Hal ini bertolak belakang dengan kebijakan pelarangan beroperasinya kapal ikan asing dengan harapan untuk menaikan produksi ikan di perairan nasional, namun impor ikan yang sebenarnya ada di wilayah kita.
Artinya mau tidak mau, keran impor ikan harus dievaluasi, diatur bahkan perlu diawasi dengan tegas.
Keran impor berkaitan dengan bahan produksi atau produk yang tidak ada dalam negeri masih bisa diterima namun jika tidak, maka ada yang salah.
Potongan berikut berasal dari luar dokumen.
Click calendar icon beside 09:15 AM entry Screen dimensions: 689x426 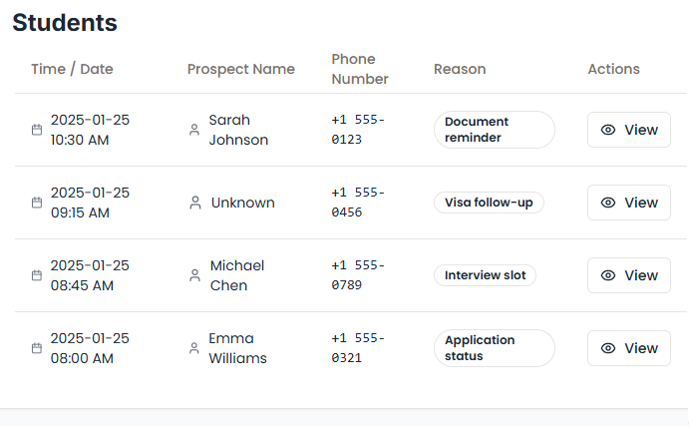(37, 203)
Entah, apakah karena data yang mengatakan ikan kita yang melimpah ruah sebenarnya hanya di atas kertas saja, atau karena carut marut pengaturan tentang kebijakan dan pelaksanaan impor yang masih belum bisa dilaksanakan dengan baik.
Terakhir, sebagai informasi, di wilayah perairan Natuna menurut Kemenko Kemaritiman perikanan Indonesia (WPP-RI) 711, produskinya bisa mencapai 1 juta ton pertahun.
Sehingga bisa jadi dan sangatlah tidaklah lucu jika memang benar bahwa Cina memang benar telah mengekspor ikan yang sebenarnya ditangkap dari dari wilayah kita tersebut.